The backdrop to the politicians' speeches at the Lexington Park Library on Tuesday morning was the whining, hissing sputter of a cappuccino machine. Home to a Navy base and related businesses, some barbershops, liquor stores -- now this town has a coffee bar in the library, complete with butter pecan biscotti, kalamata olive boules and toasted coconut frozen coffee.
They call it -- what else? -- Read a Latte.
It's a public-private partnership that local leaders are pushing as a symbol of the revitalization of this rough-around-the-edges, rapidly growing community.
After all, the Patuxent River Naval Air Station has brought jobs to St. Mary's -- high-tech, well-paying defense-contractor jobs that helped boost the county's median household income nearly 30 percent from 1992 to 2002.
The base drives more than 80 percent of the county's economy and employs more than 16,000 people.
But the Lexington Park area is still struggling to redefine itself. There are big-box retail stores and new chain restaurants. There are dollar stores, buffets and tanning booths. Chewed-up roads lined with traffic barrels and traffic jams speak to the growing pains.
Becky Bonner, a co-owner of Read a Latte, remembers when Lexington Park was known for its dozens of bars, none of which specialized in coffee. "Back then it was gas station, bar, gas station, bar," she said.
State Sen. Roy P. Dyson (D-St. Mary's), at the library to celebrate the opening, agreed. "It went into a decline," he said. "It was so easy to go up [Route] 235 and start anew. . . . This should be a big hub."
As St. Mary's County braces for a new round of military base realignment and closure decisions, county leaders have prioritized changes that will make the area more appealing to the military: increasing funding for schools, improving roads, taking care of the decaying Lexington Manor apartments better known as the "Flattops." Businesses near the base are eligible for tax credits.
County staff members have been working on a long-term plan for the 26-square-mile "development district" of Lexington Park, California and Great Mills. Preliminary suggestions include improving road networks, phasing in development and encouraging more affordable housing. County officials will conduct a public hearing on the plan at 6:30 p.m. Monday in the library.
The district straddles two watersheds, the Patuxent and St. Mary's rivers, so there are environmental restrictions. According to the 2000 Census, nearly 30 percent of county residents lived in the area.
It is the gateway to the base, and thousands of people pour in every day, said Karen Everett, the county manager of business development, so it should be a plus for St. Mary's, not a blight. Business people in the area have told her that Lexington Park needs better roads, more lighting, and sidewalks.
"This is a cornerstone, along with the elementary school, the post office [nearby] . . . of the redevelopment of Lexington Park," said Thomas F. McKay (R-At Large), president of the Board of County Commissioners.
When the new brick-and-glass library opened in the fall of 2002, on donated land with more than $6 million in county money for its construction, Commissioner Daniel H. Raley (D-Great Mills) said he hoped it would become a new community center.

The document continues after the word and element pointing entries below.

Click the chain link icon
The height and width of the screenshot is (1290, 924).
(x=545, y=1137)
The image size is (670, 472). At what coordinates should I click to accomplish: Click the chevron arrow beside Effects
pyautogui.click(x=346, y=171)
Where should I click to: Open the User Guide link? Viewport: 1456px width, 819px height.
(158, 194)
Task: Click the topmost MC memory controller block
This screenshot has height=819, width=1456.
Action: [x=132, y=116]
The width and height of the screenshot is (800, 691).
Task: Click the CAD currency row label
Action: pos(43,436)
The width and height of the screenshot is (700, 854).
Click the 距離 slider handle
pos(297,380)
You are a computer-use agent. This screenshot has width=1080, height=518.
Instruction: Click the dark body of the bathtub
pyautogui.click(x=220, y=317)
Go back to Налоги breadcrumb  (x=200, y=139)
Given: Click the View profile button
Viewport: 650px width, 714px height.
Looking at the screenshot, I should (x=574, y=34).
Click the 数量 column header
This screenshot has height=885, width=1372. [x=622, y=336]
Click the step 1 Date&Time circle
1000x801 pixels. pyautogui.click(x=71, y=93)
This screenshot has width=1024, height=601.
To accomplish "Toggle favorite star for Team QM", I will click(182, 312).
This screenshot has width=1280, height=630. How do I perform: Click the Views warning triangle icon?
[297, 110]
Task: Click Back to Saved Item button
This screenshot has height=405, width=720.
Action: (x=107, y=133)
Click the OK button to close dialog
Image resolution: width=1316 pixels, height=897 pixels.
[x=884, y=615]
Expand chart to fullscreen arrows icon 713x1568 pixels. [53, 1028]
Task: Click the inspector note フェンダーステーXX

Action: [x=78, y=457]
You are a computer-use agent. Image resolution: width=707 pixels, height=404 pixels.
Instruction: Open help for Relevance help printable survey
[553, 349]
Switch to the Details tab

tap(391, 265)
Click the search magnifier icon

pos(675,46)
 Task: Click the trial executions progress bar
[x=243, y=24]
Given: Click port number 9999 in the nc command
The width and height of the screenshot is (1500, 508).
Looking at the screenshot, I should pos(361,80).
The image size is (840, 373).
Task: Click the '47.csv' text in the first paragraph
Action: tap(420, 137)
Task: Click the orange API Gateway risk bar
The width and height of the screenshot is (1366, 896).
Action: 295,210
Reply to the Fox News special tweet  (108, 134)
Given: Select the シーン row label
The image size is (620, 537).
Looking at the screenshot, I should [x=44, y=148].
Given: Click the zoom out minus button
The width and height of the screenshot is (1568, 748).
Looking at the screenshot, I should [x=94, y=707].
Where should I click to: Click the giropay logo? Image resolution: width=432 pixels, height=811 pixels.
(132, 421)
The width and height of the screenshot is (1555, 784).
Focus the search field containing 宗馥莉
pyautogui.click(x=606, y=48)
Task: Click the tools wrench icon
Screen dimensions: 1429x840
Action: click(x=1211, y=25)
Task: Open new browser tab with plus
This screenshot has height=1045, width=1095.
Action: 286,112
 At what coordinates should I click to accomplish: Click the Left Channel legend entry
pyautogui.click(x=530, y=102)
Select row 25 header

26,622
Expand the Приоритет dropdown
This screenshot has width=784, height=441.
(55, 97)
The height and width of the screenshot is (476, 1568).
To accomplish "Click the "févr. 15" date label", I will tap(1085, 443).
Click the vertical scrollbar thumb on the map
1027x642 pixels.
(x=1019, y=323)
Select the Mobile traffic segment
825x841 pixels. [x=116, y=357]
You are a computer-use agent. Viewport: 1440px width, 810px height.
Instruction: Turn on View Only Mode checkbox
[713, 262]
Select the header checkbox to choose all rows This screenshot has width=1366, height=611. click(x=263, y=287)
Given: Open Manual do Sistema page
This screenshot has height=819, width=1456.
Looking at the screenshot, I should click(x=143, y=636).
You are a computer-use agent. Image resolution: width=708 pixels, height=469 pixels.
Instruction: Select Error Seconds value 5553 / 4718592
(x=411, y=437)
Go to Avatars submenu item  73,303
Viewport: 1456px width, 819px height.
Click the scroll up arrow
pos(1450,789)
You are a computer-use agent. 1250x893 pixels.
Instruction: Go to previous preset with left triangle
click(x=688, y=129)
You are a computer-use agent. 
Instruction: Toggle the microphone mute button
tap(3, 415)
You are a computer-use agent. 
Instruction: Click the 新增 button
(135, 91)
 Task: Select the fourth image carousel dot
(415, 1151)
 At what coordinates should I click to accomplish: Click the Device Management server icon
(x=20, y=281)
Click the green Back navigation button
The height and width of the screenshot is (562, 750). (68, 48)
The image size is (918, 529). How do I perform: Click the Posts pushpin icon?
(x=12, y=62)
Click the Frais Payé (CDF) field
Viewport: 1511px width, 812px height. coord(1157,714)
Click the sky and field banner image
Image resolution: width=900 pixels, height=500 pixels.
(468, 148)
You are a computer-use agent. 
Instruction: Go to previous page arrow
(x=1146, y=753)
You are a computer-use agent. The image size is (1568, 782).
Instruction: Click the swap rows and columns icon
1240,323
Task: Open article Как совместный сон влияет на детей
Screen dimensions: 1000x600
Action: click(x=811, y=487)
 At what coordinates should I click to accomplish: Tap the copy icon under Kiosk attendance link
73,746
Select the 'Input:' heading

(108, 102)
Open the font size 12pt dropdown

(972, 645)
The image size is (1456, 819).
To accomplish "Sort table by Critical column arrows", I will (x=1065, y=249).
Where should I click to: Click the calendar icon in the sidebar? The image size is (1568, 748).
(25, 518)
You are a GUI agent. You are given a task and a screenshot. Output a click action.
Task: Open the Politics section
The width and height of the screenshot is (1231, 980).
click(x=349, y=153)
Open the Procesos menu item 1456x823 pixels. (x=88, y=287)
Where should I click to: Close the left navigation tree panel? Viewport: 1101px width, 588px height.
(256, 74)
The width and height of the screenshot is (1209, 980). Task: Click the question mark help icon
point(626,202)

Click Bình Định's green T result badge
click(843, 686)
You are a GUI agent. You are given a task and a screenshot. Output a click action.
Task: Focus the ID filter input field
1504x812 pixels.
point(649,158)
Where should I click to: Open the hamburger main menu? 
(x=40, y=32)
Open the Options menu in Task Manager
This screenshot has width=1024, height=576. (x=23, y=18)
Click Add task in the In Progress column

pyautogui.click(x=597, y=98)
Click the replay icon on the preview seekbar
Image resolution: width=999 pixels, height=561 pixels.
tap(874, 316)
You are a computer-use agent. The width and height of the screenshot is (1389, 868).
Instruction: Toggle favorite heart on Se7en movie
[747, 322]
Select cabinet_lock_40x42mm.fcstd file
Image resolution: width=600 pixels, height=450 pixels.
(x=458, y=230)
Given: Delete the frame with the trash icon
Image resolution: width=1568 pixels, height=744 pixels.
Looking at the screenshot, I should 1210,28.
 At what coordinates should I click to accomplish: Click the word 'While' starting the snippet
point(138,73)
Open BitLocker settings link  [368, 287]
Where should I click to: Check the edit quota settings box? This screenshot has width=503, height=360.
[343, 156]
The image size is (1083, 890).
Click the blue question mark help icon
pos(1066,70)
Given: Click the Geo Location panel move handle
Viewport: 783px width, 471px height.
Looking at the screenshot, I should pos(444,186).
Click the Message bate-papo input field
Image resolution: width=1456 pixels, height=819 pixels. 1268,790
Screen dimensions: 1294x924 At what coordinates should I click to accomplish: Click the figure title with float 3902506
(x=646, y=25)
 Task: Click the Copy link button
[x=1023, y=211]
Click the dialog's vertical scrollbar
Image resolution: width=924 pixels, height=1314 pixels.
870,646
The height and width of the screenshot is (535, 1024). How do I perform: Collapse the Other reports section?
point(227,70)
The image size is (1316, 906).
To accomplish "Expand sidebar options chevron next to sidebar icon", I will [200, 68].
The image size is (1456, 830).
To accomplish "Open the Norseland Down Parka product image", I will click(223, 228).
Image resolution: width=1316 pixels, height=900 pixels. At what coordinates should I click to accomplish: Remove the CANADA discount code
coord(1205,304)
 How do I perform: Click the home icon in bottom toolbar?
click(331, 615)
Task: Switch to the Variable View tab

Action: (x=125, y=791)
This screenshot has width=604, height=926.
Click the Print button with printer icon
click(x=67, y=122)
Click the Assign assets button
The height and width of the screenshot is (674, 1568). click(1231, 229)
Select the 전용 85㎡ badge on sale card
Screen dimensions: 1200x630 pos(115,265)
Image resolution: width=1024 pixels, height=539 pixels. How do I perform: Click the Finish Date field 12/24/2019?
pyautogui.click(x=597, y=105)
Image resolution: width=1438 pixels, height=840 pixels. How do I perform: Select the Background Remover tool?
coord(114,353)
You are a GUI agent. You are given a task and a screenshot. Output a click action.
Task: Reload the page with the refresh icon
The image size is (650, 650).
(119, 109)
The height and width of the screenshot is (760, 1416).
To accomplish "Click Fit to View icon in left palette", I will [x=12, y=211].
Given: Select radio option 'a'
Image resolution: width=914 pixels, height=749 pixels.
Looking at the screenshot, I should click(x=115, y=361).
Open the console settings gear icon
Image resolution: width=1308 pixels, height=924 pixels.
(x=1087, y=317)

"This is why this coffee bar is so important," he said. "I can imagine people coming here, getting the newspaper, a cup of coffee, a low-carb danish." People laughed -- the unspoken question behind the coffee bar was: Could Lexington Park really be ready for this? Raley added that funding education and libraries has to be a priority.
Mary Ann Tomasic pushed for a bigger library in Lexington Park, a place she has seen change greatly over the 14 years she has lived here. "It's incredible," she said of the transformation. All the defense contractors brought lots of money to the area, she said, "but we still had this little dinky library."
"This is the coolest idea," she said, looking at the coffee bar while one of her children, 4-year-old Megan, sampled a pistachio-and-white-chocolate biscotti and widened her eyes in approval.
The county paid for counters as well as electrical and plumbing improvements to the front corner of the library, while the business partners, Bonner and Shari Walker, have put up about $40,000 for equipment and to get the coffee bar open and running.
Walker makes the brownies and cookies, and her husband, Beau, bakes the bread -- when he's not at work for a defense contractor.